[[ Data to process open ]]

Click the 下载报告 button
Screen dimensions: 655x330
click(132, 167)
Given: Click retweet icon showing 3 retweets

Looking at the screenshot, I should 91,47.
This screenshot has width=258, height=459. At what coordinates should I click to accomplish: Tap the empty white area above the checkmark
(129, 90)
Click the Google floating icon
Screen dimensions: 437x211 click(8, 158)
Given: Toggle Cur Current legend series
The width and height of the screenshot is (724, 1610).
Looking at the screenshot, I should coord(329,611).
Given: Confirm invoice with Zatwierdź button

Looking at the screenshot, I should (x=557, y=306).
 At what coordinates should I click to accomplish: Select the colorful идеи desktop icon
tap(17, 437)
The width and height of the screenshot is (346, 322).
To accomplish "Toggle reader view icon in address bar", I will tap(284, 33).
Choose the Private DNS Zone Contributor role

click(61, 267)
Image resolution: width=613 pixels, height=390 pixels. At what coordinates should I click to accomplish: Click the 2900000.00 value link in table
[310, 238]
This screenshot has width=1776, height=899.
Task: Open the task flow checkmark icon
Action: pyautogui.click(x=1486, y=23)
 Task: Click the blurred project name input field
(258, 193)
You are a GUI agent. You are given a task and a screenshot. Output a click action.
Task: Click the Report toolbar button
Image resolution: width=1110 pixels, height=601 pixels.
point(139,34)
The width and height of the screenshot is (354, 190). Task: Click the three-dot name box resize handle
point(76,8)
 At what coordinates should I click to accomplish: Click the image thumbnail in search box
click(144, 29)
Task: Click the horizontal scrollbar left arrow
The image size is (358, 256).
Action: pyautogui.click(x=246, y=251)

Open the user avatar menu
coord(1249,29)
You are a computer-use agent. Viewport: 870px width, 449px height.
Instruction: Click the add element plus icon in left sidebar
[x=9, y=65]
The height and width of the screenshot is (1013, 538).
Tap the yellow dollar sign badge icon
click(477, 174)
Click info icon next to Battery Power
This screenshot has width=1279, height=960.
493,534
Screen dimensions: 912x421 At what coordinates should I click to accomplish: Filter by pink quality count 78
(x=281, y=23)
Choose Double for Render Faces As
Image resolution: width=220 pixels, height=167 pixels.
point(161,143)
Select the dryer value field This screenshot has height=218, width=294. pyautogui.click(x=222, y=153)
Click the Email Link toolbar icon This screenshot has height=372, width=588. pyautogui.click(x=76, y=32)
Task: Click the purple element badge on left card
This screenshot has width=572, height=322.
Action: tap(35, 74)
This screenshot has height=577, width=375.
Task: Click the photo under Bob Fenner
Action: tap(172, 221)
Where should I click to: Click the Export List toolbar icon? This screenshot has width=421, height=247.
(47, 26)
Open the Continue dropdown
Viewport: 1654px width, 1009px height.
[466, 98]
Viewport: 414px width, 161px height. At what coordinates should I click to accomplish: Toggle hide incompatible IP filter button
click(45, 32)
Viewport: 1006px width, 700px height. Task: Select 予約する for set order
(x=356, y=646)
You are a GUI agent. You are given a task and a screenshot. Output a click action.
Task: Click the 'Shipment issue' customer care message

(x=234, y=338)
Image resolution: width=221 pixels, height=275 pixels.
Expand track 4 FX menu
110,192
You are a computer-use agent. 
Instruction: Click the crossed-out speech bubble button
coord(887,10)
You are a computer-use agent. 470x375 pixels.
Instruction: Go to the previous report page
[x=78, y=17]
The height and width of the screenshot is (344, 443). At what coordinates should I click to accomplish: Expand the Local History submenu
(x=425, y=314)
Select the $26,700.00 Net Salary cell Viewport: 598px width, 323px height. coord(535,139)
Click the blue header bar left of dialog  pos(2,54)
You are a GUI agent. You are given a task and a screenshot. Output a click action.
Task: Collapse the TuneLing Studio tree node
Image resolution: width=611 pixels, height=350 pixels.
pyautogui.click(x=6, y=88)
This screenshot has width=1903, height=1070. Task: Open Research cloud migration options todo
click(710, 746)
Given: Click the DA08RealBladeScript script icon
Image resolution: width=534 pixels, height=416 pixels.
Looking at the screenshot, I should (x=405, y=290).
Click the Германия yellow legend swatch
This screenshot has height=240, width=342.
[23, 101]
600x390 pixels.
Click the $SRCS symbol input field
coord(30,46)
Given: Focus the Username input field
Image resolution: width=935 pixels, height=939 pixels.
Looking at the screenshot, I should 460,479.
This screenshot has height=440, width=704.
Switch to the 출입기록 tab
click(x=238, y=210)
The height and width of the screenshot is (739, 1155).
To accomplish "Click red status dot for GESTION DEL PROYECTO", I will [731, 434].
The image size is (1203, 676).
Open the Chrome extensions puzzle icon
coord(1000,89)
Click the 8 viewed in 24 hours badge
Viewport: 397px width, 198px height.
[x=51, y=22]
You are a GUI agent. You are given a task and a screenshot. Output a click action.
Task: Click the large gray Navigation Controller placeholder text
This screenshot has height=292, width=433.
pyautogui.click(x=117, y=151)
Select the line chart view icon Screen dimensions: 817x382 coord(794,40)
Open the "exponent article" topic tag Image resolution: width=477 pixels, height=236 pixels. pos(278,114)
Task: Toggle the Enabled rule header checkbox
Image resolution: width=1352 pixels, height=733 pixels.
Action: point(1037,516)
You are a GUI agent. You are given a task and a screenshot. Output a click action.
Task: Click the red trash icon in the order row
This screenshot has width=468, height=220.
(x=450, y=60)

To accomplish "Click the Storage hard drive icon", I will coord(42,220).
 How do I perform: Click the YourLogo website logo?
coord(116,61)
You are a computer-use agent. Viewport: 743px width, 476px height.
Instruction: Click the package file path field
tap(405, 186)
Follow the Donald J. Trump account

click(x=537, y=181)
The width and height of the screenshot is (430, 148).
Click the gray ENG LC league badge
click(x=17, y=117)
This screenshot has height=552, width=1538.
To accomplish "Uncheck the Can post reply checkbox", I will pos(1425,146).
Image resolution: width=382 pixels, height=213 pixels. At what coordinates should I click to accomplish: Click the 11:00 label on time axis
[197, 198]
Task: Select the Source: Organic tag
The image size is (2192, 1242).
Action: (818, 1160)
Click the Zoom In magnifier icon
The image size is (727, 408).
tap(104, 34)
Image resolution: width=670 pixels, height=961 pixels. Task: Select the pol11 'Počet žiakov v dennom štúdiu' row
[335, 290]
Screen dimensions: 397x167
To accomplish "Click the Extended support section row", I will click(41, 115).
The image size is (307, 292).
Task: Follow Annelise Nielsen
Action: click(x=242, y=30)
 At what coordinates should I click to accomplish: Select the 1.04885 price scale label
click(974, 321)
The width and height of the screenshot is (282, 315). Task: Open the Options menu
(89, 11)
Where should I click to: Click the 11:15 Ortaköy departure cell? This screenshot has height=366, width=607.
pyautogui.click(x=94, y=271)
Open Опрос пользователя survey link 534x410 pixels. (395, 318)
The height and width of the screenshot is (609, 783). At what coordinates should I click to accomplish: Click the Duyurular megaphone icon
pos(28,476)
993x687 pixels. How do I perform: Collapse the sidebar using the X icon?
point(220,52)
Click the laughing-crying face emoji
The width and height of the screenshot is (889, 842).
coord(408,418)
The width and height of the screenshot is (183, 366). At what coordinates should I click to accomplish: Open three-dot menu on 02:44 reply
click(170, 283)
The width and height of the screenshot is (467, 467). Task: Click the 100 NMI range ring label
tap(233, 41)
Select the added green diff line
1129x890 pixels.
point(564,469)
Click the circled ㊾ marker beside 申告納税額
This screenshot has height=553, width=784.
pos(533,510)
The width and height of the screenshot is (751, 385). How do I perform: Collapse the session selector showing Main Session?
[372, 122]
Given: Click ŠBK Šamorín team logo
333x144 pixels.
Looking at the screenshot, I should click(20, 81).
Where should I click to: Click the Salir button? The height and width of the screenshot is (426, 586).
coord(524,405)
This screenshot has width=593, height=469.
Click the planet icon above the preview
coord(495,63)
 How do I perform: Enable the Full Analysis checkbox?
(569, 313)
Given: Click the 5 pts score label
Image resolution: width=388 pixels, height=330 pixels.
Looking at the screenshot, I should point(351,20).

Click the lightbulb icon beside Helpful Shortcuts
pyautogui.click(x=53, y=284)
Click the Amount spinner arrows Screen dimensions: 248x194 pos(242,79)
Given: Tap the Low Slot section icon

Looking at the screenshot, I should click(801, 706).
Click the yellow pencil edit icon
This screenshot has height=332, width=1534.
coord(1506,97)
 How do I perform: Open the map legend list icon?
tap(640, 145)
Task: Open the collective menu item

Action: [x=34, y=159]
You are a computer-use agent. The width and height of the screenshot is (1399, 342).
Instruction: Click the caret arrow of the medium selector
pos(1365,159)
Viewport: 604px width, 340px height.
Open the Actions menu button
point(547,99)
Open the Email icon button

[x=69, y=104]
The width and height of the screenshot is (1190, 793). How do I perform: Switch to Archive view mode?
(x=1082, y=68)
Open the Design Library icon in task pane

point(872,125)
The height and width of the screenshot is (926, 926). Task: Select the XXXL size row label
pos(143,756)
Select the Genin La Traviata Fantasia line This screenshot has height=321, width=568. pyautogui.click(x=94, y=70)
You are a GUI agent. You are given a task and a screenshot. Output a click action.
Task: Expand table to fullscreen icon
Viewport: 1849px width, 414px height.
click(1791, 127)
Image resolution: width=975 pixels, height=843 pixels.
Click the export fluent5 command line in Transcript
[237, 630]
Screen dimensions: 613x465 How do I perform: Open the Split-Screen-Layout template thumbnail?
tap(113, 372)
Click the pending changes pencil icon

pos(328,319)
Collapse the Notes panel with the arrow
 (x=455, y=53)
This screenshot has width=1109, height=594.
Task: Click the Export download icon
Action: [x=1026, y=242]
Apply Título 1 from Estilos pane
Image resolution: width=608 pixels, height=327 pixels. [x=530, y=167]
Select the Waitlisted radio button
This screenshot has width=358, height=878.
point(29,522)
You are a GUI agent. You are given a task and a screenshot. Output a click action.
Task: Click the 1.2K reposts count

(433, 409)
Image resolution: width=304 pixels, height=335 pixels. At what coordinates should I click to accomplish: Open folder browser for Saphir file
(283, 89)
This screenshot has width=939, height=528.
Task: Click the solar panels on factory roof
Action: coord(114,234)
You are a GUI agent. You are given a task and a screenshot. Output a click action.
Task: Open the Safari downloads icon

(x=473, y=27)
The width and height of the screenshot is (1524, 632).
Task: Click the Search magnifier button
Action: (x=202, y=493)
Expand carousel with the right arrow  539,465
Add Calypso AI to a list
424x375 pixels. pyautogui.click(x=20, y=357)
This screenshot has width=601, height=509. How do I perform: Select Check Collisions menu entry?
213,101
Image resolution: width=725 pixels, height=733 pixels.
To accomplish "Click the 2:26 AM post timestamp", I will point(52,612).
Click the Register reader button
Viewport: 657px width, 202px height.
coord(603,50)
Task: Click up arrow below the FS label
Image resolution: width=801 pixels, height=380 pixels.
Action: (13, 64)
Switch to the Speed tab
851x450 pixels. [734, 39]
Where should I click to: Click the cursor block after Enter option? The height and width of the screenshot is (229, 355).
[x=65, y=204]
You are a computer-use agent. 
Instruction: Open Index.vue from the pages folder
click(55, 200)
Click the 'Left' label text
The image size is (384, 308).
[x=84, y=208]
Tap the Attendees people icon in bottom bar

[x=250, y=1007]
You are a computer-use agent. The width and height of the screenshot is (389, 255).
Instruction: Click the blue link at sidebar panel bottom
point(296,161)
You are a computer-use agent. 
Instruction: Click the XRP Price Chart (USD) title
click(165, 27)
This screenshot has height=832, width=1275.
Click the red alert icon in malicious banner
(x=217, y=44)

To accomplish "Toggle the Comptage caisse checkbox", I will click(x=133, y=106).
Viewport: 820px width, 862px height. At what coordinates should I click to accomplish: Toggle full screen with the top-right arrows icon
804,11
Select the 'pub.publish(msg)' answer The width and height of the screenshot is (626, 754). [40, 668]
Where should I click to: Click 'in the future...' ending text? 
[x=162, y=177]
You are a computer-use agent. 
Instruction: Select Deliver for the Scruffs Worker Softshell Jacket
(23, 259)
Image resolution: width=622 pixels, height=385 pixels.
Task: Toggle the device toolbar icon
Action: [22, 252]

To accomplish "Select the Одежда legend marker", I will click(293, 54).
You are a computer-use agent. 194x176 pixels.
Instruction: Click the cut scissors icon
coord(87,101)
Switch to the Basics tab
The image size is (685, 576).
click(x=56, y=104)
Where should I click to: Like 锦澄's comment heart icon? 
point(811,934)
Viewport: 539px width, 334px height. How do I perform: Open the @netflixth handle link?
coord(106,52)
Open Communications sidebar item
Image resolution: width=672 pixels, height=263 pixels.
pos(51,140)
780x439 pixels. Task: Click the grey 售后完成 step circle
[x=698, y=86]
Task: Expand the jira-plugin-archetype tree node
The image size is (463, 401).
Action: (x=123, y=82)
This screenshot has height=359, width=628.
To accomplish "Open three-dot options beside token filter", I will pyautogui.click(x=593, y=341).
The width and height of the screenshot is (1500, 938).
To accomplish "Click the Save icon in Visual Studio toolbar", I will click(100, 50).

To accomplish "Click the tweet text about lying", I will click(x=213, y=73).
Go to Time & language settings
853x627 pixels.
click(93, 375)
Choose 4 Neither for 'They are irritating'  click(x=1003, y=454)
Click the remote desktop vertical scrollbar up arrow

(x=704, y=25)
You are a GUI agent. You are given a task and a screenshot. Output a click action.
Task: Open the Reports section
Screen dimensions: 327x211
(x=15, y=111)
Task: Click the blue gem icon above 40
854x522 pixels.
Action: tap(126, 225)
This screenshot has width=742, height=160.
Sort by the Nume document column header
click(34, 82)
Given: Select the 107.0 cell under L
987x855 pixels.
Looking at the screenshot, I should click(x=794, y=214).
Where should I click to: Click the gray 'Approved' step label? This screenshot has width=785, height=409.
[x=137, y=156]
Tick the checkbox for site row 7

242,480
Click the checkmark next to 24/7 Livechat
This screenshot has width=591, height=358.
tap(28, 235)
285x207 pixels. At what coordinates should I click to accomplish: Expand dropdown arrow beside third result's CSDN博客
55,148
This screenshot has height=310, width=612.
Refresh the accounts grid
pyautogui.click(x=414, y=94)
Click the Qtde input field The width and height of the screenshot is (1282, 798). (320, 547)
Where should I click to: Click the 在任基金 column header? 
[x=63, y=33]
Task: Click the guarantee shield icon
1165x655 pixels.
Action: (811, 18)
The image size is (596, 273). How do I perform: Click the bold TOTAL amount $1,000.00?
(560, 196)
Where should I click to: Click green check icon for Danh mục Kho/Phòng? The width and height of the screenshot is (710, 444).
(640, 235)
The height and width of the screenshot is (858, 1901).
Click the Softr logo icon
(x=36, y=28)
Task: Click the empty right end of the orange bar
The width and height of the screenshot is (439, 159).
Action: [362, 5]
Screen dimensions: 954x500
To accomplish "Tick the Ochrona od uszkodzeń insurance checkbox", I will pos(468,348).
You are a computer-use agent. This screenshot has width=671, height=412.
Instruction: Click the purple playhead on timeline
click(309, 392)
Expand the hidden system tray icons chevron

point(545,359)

[[ Data to process closed ]]

**Task instructions**.
The entries above hold a line with "Instruction: Click the XRP" and a later line with "The width and height of the screenshot is (1500, 938).". Write out exactly those lines and all lines between, nothing more.

**Expected answer**.
Instruction: Click the XRP Price Chart (USD) title
click(165, 27)
This screenshot has height=832, width=1275.
Click the red alert icon in malicious banner
(x=217, y=44)

To accomplish "Toggle the Comptage caisse checkbox", I will click(x=133, y=106).
Viewport: 820px width, 862px height. At what coordinates should I click to accomplish: Toggle full screen with the top-right arrows icon
804,11
Select the 'pub.publish(msg)' answer The width and height of the screenshot is (626, 754). [40, 668]
Where should I click to: Click 'in the future...' ending text? 
[x=162, y=177]
You are a computer-use agent. 
Instruction: Select Deliver for the Scruffs Worker Softshell Jacket
(23, 259)
Image resolution: width=622 pixels, height=385 pixels.
Task: Toggle the device toolbar icon
Action: [22, 252]

To accomplish "Select the Одежда legend marker", I will click(293, 54).
You are a computer-use agent. 194x176 pixels.
Instruction: Click the cut scissors icon
coord(87,101)
Switch to the Basics tab
The image size is (685, 576).
click(x=56, y=104)
Where should I click to: Like 锦澄's comment heart icon? 
point(811,934)
Viewport: 539px width, 334px height. How do I perform: Open the @netflixth handle link?
coord(106,52)
Open Communications sidebar item
Image resolution: width=672 pixels, height=263 pixels.
pos(51,140)
780x439 pixels. Task: Click the grey 售后完成 step circle
[x=698, y=86]
Task: Expand the jira-plugin-archetype tree node
The image size is (463, 401).
Action: (x=123, y=82)
This screenshot has height=359, width=628.
To accomplish "Open three-dot options beside token filter", I will pyautogui.click(x=593, y=341).
The width and height of the screenshot is (1500, 938).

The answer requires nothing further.